Nous avons tous une mère, et des filles qui demain seront des mères. Que venait faire ma mère dans cette histoire? Me torturer à mort ne leur suffisait-ils pas? Ils m'ont fait dormir trois nuits au sol, sans mes habits qu'ils avaient pris le soin de déchirer, me privant pendant cette période de nourriture. Je suis un vrai miraculé. C'est pour cela que devant vous j'espère avoir droit à la justice.

Car je n'ai commis aucun crime. J'avais été appelé ce 22 juillet pour calmer les protestataires. Ce que j'ai fait. Et alors que je dormais déjà, en pleine nuit, ils sont venus me sortir de la cellule, et dès la Cour intérieure de la prison, c'est des gardiens de prison qui ont entrepris de me molester. Je ne suis donc coupable de rien. Par ailleurs, je ne suis pas en état d'être jugé maintenant.
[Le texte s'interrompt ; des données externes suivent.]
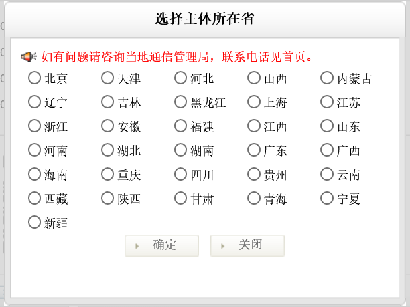Select the 内蒙古 radio option
The image size is (410, 307).
click(327, 78)
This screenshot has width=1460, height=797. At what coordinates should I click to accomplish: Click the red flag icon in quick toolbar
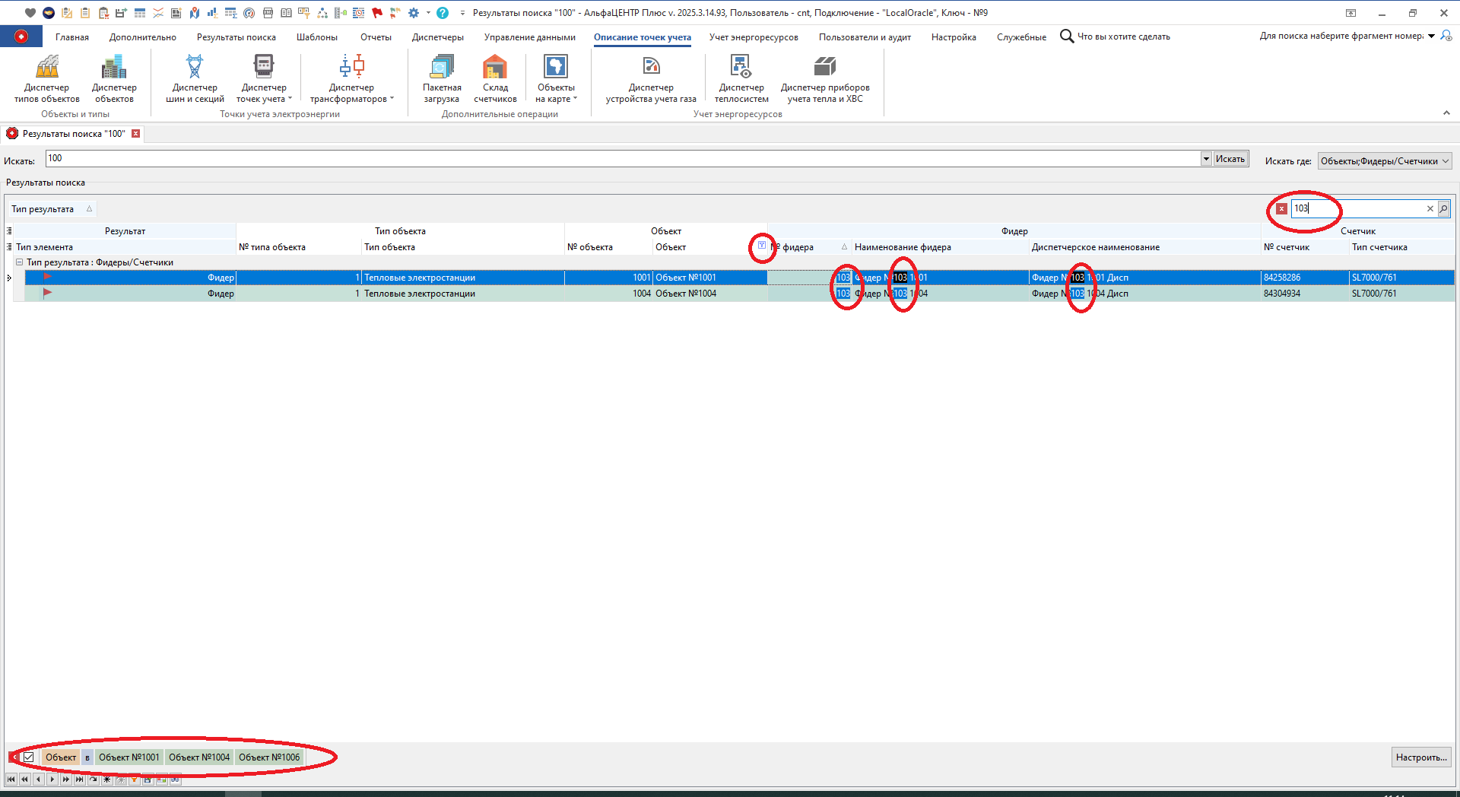(377, 13)
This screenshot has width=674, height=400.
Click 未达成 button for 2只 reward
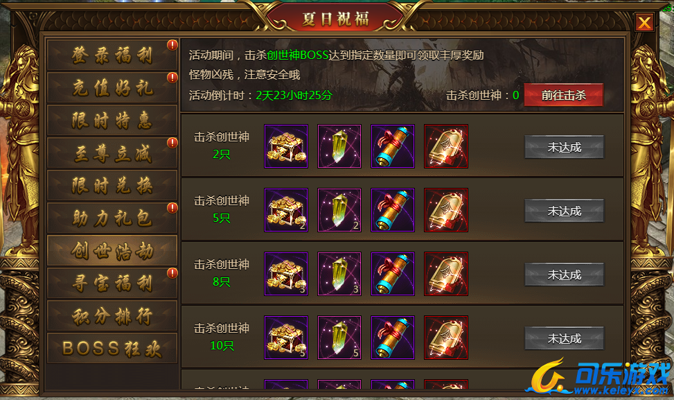(x=565, y=147)
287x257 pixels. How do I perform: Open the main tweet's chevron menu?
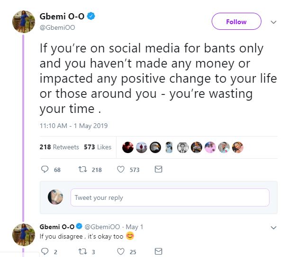tap(273, 22)
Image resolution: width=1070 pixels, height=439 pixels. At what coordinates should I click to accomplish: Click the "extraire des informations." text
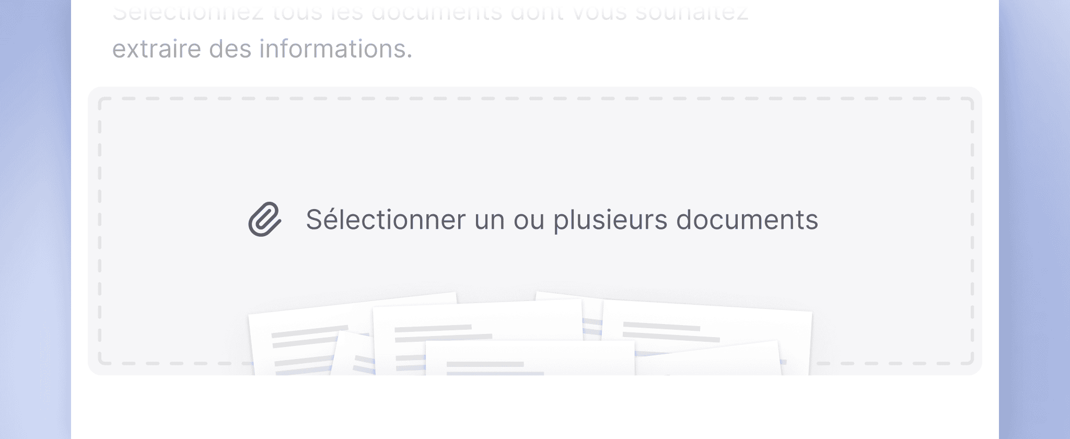(262, 49)
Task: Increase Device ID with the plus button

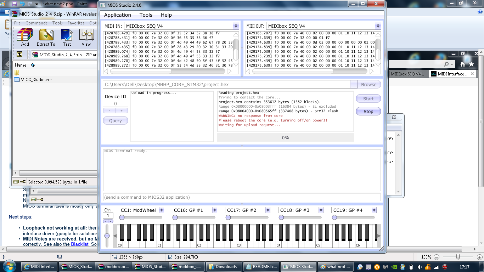Action: point(122,111)
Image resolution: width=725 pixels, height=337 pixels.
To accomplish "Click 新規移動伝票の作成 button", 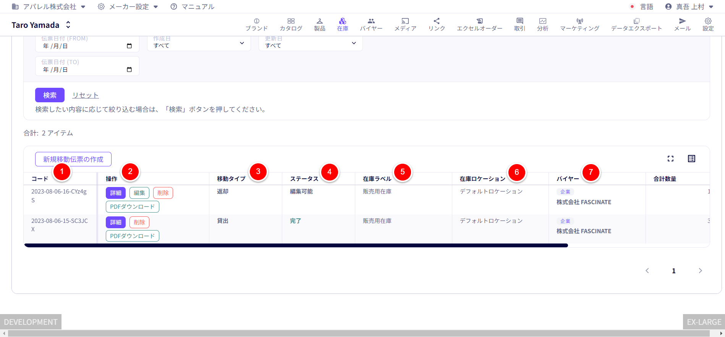I will coord(73,159).
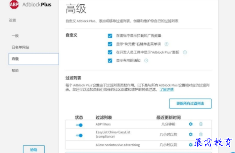Screen dimensions: 235x153
Task: Go to "白名单网站" in sidebar
Action: [x=20, y=47]
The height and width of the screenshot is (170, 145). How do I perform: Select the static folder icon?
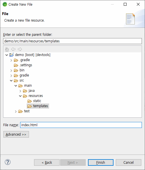[30, 101]
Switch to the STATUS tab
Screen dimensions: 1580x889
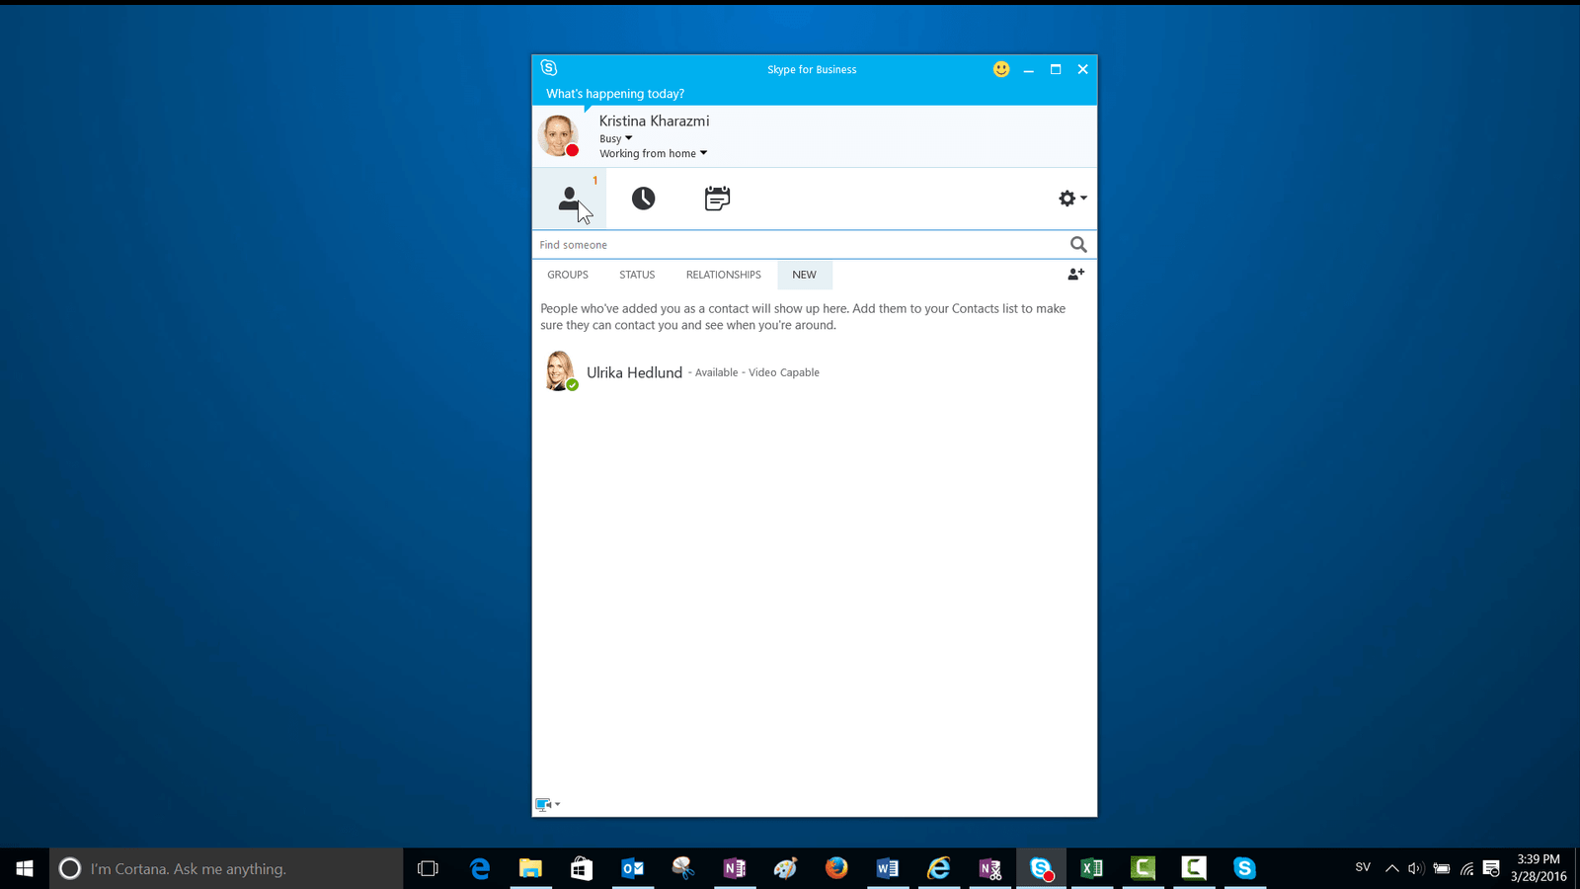click(x=637, y=275)
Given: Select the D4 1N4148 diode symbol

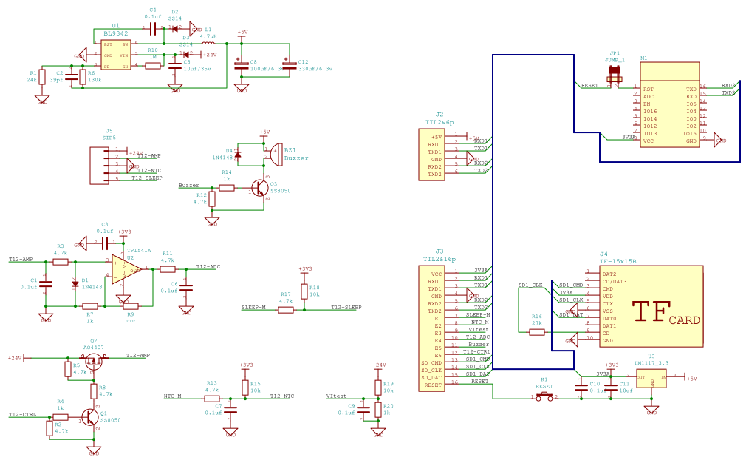Looking at the screenshot, I should tap(237, 153).
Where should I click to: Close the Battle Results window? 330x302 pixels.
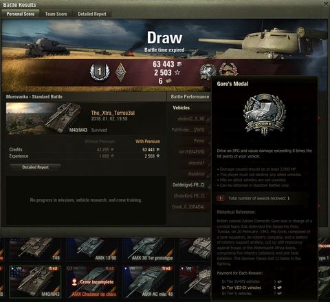(326, 4)
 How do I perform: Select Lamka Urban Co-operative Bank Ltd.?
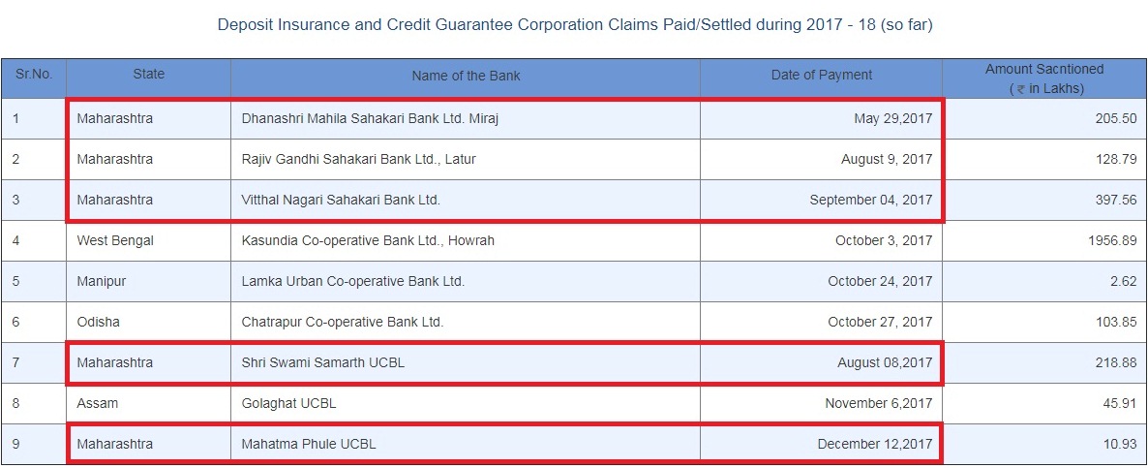(353, 281)
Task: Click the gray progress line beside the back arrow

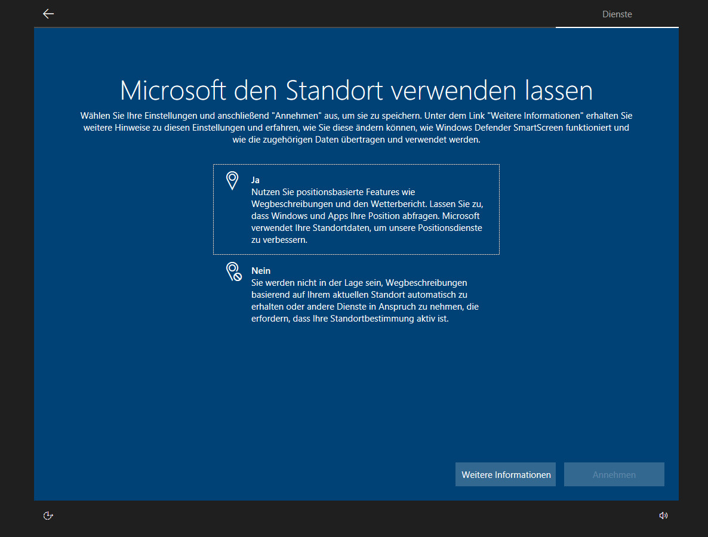Action: point(295,27)
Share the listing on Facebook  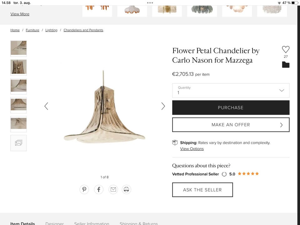99,189
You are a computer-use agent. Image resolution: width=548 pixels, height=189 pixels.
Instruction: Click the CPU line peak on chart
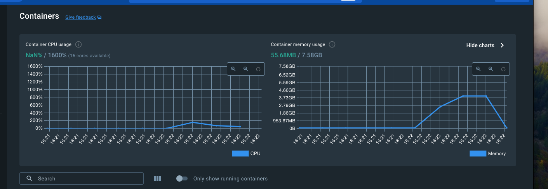click(193, 122)
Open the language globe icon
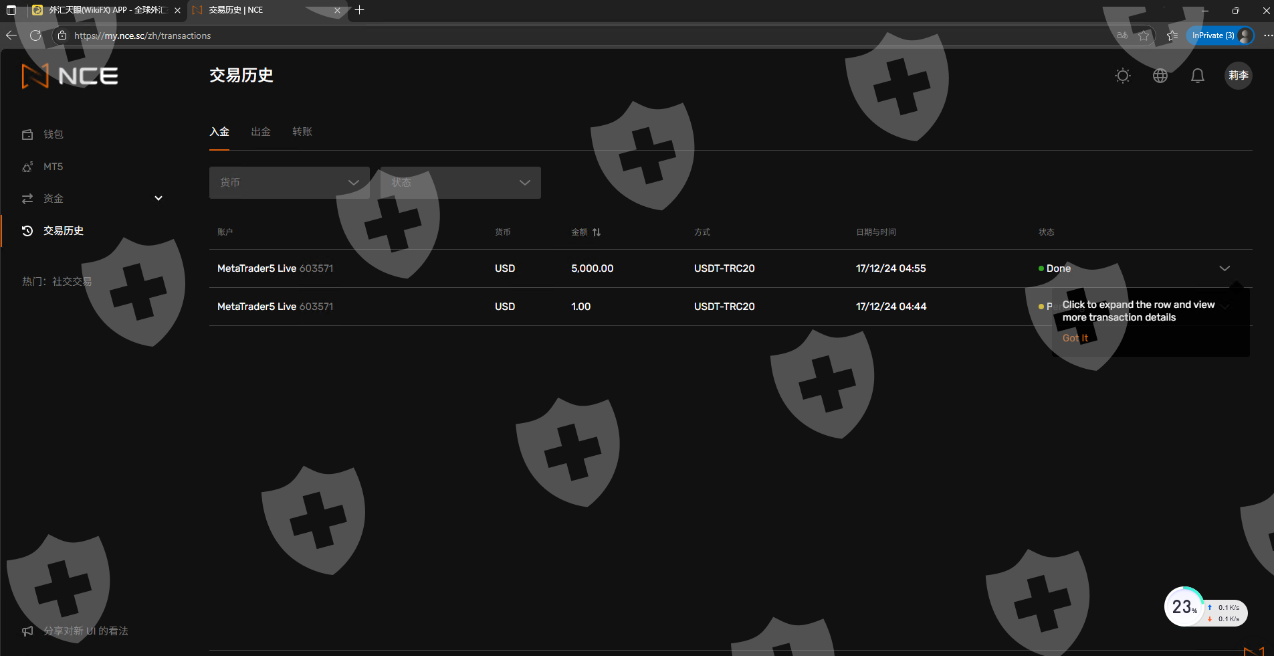Image resolution: width=1274 pixels, height=656 pixels. click(x=1160, y=76)
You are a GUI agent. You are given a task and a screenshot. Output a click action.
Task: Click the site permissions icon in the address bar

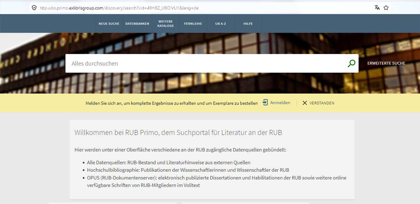coord(34,7)
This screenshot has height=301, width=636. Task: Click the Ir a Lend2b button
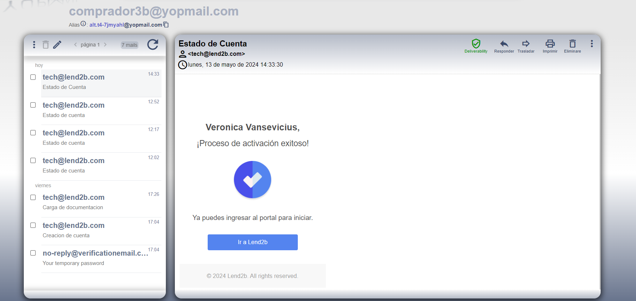[253, 242]
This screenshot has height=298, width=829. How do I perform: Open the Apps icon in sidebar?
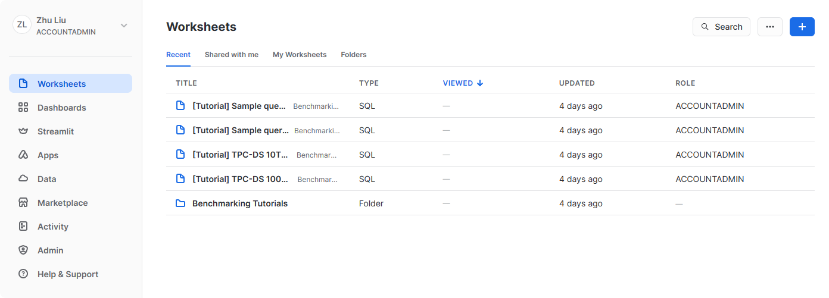pos(23,155)
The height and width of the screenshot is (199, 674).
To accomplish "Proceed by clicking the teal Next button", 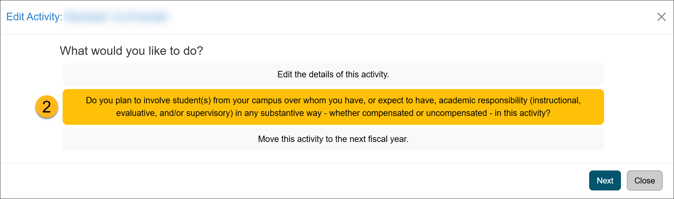I will pos(605,181).
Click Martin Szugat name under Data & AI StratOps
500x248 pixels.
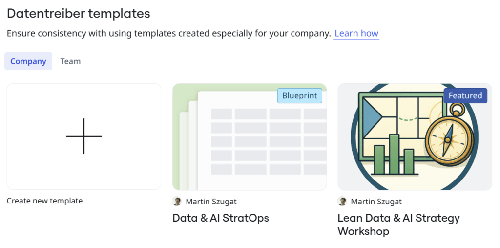coord(211,202)
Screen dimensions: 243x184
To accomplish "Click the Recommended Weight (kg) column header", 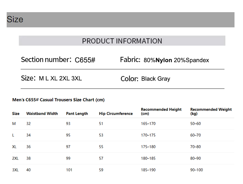I will pyautogui.click(x=211, y=111).
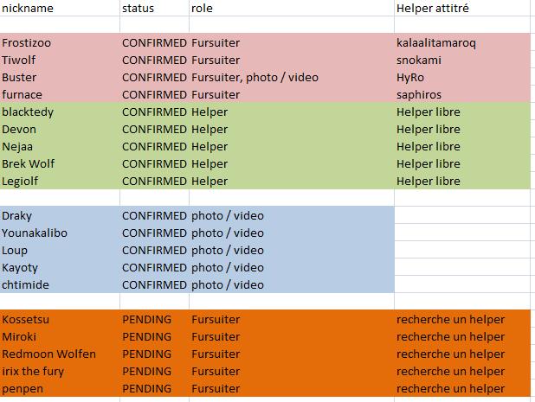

L'urgence c'est de recouvrer ma santé. Après ces propos, il rentre s'assoir, calmement. Je constate que son plâtre est truffé de signatures. Il m'explique que c'est l'œuvre de ses codétenus, par solidarité pour lui. Sacré MOTA. Au moment où, après le renvoi de la cause, les prisonniers à nouveau menottés quittent le Tribunal, il me revient en tête ces propos de MAMADOU MOTA devant le juge d'instruction: "Le Cameroun ayant ratifié des conventions internationales qui interdisent aux Tribunaux militaires de juger les civils, me traduire devant ce Tribunal Militaire est une insulte à la justice et une entrave à la démocratisation du Cameroun. Donc je vous exhorte vous-même à reconnaître votre incompétence et éventuellement à requalifier les faits, si tant il est que exercer un droit constitutionnel est devenu un crime dans ce pays." Je vous ai dit, MAMADOU, c'est un vrai MOTA.